[[ Provided records, beginning ]]
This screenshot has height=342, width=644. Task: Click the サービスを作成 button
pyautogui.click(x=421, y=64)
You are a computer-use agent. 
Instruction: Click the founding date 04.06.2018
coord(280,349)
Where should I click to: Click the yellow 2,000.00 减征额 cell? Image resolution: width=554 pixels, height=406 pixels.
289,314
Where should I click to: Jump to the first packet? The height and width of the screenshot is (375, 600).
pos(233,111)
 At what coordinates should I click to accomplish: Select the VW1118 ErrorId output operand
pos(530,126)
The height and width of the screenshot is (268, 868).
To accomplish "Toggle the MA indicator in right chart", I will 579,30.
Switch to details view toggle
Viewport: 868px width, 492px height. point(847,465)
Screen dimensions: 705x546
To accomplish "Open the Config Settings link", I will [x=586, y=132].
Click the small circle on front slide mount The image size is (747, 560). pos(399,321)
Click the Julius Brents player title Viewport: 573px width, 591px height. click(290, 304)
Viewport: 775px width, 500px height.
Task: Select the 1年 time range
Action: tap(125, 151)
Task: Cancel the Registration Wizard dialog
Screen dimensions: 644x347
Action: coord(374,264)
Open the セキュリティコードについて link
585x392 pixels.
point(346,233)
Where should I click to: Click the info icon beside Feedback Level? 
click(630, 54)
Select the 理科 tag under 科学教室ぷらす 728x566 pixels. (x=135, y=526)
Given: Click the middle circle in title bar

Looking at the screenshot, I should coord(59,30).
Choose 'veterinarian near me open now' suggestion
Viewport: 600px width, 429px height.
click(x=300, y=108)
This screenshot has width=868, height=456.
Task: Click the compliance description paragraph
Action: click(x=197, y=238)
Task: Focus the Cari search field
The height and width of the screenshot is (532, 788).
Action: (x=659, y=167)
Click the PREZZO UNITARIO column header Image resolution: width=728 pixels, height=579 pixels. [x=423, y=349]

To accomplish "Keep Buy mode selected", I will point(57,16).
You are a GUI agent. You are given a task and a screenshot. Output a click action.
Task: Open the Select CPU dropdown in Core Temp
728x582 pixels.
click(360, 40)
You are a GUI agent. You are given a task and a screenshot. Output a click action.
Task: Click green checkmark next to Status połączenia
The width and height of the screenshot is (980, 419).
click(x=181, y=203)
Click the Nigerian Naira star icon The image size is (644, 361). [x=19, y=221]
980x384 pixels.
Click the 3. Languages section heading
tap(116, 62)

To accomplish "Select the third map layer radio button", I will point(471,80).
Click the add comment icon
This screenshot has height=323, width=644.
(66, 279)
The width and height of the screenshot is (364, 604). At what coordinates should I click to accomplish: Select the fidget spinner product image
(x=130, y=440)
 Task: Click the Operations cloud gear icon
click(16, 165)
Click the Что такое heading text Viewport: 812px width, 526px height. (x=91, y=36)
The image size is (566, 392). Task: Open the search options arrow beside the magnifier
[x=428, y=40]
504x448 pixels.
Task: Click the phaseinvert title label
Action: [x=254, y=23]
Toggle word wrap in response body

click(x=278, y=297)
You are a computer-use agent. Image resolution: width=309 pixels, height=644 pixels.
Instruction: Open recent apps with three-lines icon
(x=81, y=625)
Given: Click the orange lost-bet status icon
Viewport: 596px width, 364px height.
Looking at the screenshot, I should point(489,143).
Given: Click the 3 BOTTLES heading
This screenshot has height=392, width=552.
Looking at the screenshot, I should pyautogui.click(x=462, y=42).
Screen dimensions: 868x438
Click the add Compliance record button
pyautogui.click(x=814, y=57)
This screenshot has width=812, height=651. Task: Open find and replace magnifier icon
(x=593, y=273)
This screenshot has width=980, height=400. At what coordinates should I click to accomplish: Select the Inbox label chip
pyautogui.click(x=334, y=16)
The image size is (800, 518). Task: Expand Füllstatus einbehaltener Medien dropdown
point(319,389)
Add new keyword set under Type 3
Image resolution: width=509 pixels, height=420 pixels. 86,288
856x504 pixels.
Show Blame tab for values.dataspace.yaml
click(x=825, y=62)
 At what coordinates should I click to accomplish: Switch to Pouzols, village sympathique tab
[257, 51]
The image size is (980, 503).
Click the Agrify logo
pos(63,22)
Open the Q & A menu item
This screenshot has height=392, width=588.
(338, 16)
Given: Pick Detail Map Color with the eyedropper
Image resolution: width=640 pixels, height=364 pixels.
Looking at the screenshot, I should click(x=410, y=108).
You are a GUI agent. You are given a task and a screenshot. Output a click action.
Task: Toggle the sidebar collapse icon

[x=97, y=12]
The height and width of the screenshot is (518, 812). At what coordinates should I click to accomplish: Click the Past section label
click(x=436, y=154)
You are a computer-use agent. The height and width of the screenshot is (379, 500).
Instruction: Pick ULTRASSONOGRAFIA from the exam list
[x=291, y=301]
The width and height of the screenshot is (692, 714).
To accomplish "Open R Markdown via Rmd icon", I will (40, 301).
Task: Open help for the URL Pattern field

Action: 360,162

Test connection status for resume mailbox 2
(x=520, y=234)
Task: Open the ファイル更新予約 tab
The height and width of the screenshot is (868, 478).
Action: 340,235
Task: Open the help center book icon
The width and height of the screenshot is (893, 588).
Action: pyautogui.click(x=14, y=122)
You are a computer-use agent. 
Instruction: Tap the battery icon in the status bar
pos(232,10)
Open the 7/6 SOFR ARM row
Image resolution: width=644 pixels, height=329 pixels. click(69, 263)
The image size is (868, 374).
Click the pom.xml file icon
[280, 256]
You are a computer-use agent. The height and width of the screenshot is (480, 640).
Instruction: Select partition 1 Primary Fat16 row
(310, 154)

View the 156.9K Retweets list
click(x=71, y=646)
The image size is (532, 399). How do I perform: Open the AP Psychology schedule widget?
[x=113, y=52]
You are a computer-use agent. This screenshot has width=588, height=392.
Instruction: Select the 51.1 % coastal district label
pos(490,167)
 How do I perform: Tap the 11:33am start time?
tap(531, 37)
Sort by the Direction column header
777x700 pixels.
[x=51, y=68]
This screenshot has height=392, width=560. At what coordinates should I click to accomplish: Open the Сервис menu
[[ Provided records, end ]]
◆ **Description of the task**
Each line in the entries above, starting at the line with "Test connection status for resume mailbox 2" and ending at the line with "You are a computer-use agent. This", is to be printed exactly, and only those lines.

◆ **Task answer**
Test connection status for resume mailbox 2
(x=520, y=234)
Task: Open the ファイル更新予約 tab
The height and width of the screenshot is (868, 478).
Action: 340,235
Task: Open the help center book icon
The width and height of the screenshot is (893, 588).
Action: pyautogui.click(x=14, y=122)
You are a computer-use agent. 
Instruction: Tap the battery icon in the status bar
pos(232,10)
Open the 7/6 SOFR ARM row
Image resolution: width=644 pixels, height=329 pixels. click(69, 263)
The image size is (868, 374).
Click the pom.xml file icon
[280, 256]
You are a computer-use agent. The height and width of the screenshot is (480, 640).
Instruction: Select partition 1 Primary Fat16 row
(310, 154)

View the 156.9K Retweets list
click(x=71, y=646)
The image size is (532, 399). How do I perform: Open the AP Psychology schedule widget?
[x=113, y=52]
You are a computer-use agent. This screenshot has width=588, height=392.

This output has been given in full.